# New Guy needs advice..



## Router Bit (Mar 27, 2009)

I'm starting on a small pine bookcase, about 3'x3', 10" deep.
I'll be working from horses, and feel confident I can do the daddos
and the edge finish. I don't now how to put a rabbet cut on the
back of the bookcase. I have a workmate table, some clamps, and
horses with an old hollow core door for my work surface. So how do
I set up for rabbeting that will receive the thin plywood backing
of the bookcase. Hope I wasn't too wordy, and thanks for any advice...


----------



## Woodnut65 (Oct 11, 2004)

Hi William: Making a dato for the back is fairly simple. After you have the top, bottom, and sides marked for left and right and top and bottom mard the sides also top and bottom. Clamp the side with the inside surface up onto your bench or what ever you use.
put a rabiting bit in the router and run it down the back of the sides. if the sides are 3/4"
and the back is to be 1/4" you can make the rabit 1/4 deep and extend into the side to about 3/8ths, this offers a little mor room to nail the back on during assembly.
Hope this helps. Woodnut65


----------



## Ralph Barker (Dec 15, 2008)

A couple of fine points to add. The rabbets can be cut with either straight bits combined with an edge guide on the router, or with rabbet bits that have edge bearings. In either case, it's best to rest the router base on the inside surface of the work pieces. With the edge guide, the dimensions of the rabbet is a combination of the guide placement and the depth adjustment on the router. With the specialized rabbet bits, the bit and bearing dimensions control part of the equation.


----------



## Mike (Nov 22, 2004)

William, a rabbeting bit will make the cleanest cut as viewed from the front side of your bookcase. It is worth buying a rabbeting bit with multiple bearings that you change for different depths of cut. If you do not want to lay out the cash here is a method which uses a straight bit: Clamp a board across your work to act as an edge guide for your router. Not all routers are round so it is worth checking the measurements from the center of your bit to the edge of your base. Use a 1/2" bit and make your cut about 3/16". Make a second pass at 1/8". This will give you 1/16" clearance for the back and reduce the likelyhood of tear out.


----------

**Exercises to complete**:
a) From the bookcase thread above, list the name shown in the header of every post.
b) Using the bookcase thread above, decide whether each statement agrees with it, and support each yes or no with the deciding words of the thread.
(i) Woodnut65 suggests a rabbet 1/4 deep when the sides are 3/4" and the back is 1/4".
(ii) Ralph Barker advises resting the router base on the outside surface of the work pieces.
(iii) Mike says the second pass will leave 1/16" clearance for the back.

**Information supplied**:

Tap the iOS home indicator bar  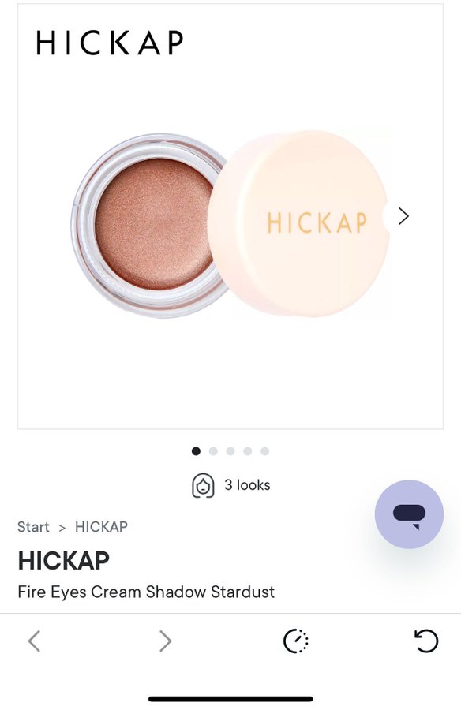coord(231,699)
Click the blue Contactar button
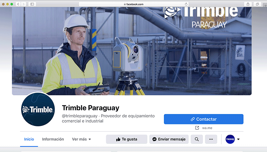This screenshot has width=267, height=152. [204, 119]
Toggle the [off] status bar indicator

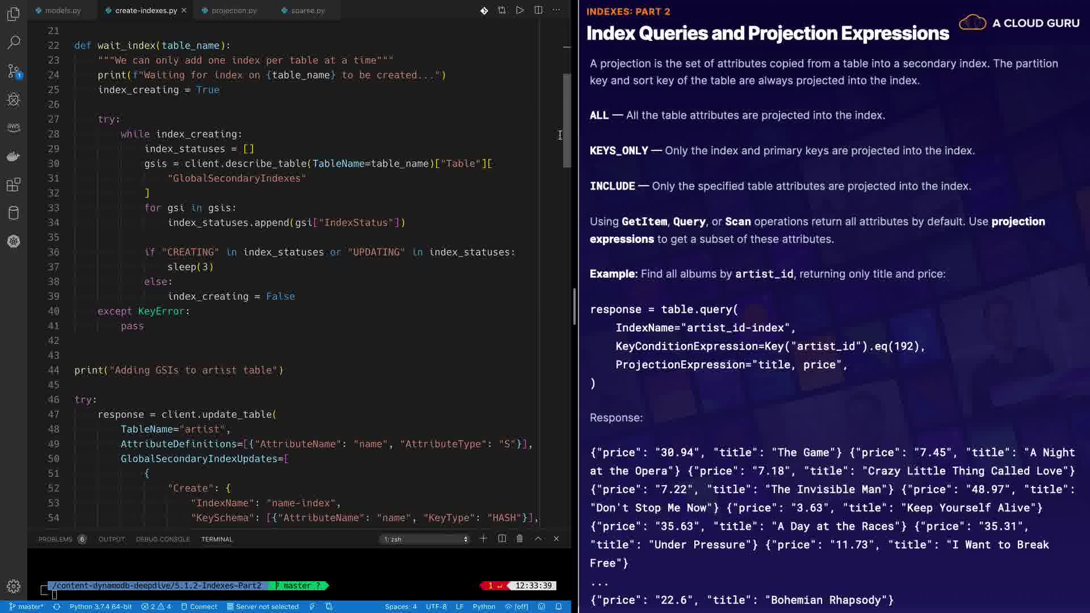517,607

---

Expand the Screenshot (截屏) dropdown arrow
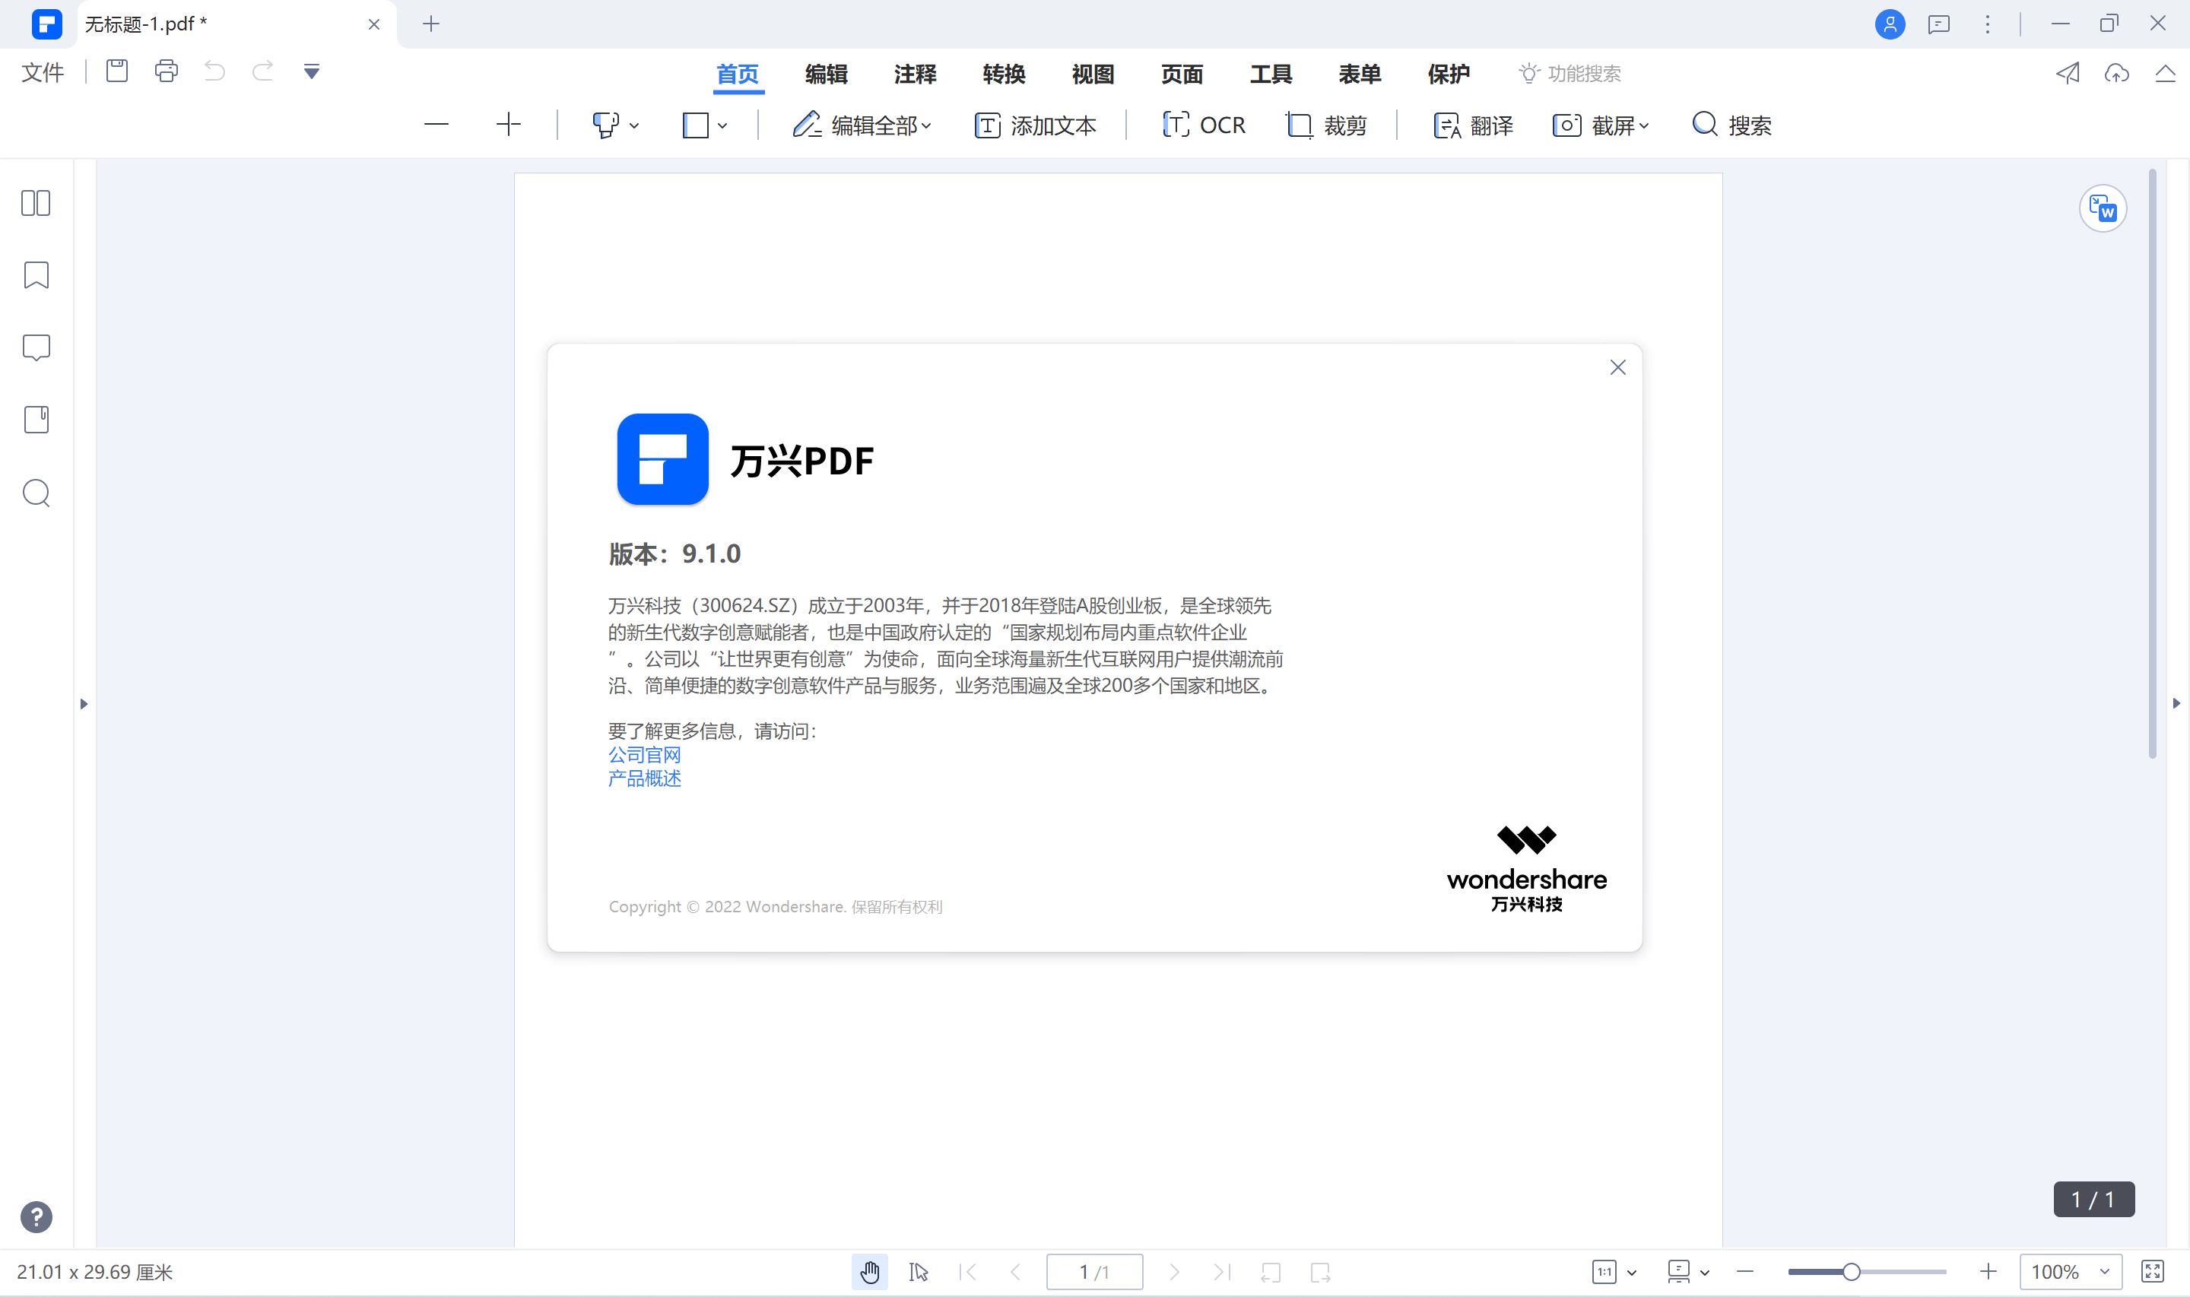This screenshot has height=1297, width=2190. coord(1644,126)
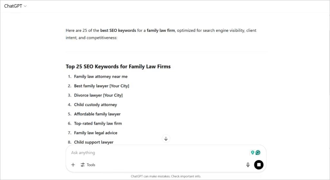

**Answers**:
a)
Router Bit
Woodnut65
Ralph Barker
Mike

b)
(i) Yes: "if the sides are 3/4" and the back is to be 1/4" you can make the rabit 1/4 deep"
(ii) No: "it's best to rest the router base on the inside surface of the work pieces"
(iii) Yes: "Make a second pass at 1/8". This will give you 1/16" clearance for the back"